For most PR programmes it is valuable to maintain a press clipping service, as this will demonstrate the coverage your PR efforts have generated and, in turn, enable an accurate evaluation of the effectiveness of PR.

A further technique is to establish a message check protocol, which identifies key messages that need to be communicated in any given release. The release coverage is checked for key words.

These and other evaluation techniques provide useful indications as to whether or not the coverage can be considered successful. Over time, trends can start to be established. Such research can also enable you and your PR consultancy to know when to change and adapt both strategy and approach.

Determining the ROI of Your PR Campaign

To evaluate the ROI of your PR strategy cost-effectively, you must support and help monitor the programme with a professional and detailed sales conversion process. In this section we will demonstrate how you can support the PR evaluation process by measuring related activities.

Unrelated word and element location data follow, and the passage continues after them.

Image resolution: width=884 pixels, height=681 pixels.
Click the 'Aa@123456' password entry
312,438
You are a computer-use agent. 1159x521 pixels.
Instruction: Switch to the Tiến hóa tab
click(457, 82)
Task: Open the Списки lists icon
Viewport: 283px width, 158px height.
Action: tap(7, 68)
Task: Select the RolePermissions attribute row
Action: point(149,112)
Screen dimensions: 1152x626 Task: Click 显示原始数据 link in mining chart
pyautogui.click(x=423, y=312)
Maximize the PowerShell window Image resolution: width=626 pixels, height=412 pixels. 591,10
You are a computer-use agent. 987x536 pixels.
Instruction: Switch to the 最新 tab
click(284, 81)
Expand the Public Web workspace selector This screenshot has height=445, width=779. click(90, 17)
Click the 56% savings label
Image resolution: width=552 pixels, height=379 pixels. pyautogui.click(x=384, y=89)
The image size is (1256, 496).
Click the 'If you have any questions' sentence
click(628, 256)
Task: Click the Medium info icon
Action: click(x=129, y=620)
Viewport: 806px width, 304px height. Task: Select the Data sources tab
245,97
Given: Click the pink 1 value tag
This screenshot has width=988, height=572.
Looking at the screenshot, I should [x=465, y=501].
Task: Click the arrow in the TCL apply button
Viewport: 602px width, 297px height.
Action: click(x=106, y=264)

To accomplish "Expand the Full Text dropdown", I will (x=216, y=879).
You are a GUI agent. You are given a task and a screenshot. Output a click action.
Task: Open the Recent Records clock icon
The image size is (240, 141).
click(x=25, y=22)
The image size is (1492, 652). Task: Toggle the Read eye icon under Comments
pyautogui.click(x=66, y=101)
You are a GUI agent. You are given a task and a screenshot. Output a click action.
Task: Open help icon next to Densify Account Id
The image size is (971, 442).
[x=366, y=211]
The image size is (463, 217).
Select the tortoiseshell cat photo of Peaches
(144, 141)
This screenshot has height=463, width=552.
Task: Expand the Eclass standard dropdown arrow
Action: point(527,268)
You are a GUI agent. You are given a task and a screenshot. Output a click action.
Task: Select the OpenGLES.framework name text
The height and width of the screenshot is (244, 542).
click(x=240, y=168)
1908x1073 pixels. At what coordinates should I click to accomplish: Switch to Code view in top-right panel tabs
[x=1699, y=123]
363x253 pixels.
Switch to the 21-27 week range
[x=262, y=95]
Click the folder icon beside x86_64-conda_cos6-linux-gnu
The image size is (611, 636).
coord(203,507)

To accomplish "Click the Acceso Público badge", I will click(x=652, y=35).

To measure the effects of your PR programme, you need to determine the intended result before we begin. Different companies have different objectives for PR, and each objective has multiple variables that can be measured to determine the impact. Below are some examples of how specific objectives can be quantified. This list is by no means comprehensive, but will serve as a starting point to gauge the success of the campaign.

Increased Awareness

  • Hits on website
  • Sales enquiries
  • Phone calls
More Effective Recruitment

  • Enquiries from potential employees
  • Average length of time a position is open
  • Employee turnover
Increased Sales

  • Conversion rate of enquiries
  • How customer first heard of company
  • Which product or service is selling the most
Shorter Sales Cycle

  • Initial responses from potential customers
  • Length of time from first sales enquiry to deal close
Increased Investor Support

  • Share price
  • Volume of traded shares
  • Interest from potential investors
Lower Cost of Sales

  • Promotional costs as a % of sales
  • Cost to distribute message per thousand recipients

Depending on the size and structure of your organisation, some of these items will be easier to measure than others. Most small-to-medium companies, for example, have a ‘gut feel’ for the length of the sales cycle, but few track it with precision, making change difficult to measure unless it’s dramatic.

You can refer to the criterion you are measuring as the success variable. A quantifiable success variable allows you to evaluate results by knowing the starting value and the value after the PR campaign:

Item Example
Success variable Website hits
The starting value of that variable Before we began our PR campaign we got 3,000 hits per month
The value of that variable after the PR campaign After the media coverage of our new product the number went up to 5,000 hits per month.

Measuring website hits is a nice way to gauge interest because most people have ready access to precise figures. However, for that variable to be truly meaningful, you’ll have to go a step further and quantify the meaning of increased website hits. Do you know what percentage of people who visit your website enquire about your product? And what percentage of people who enquire eventually buy?

To get the best response from your PR efforts, therefore, you need to make sure that anyone interested in contacting you after reading a positive story will continue to have a positive experience. The usability of your website, the warmth of your company representatives, the professionalism of your marketing collateral, and the quality of your products and services are what will bridge the gap between interest and sales.

Notice that you must know the starting value of your success variable or you will have no way of knowing whether the end result is good or bad. To effectively measure the campaign, you have to ask good questions before you begin: What measurement information is in place? What is the variable that a) you are hoping to change and b) you are realistically able to track? And, most importantly, how will you follow up on increased exposure so that you can convert that publicity to dollars on your bottom line?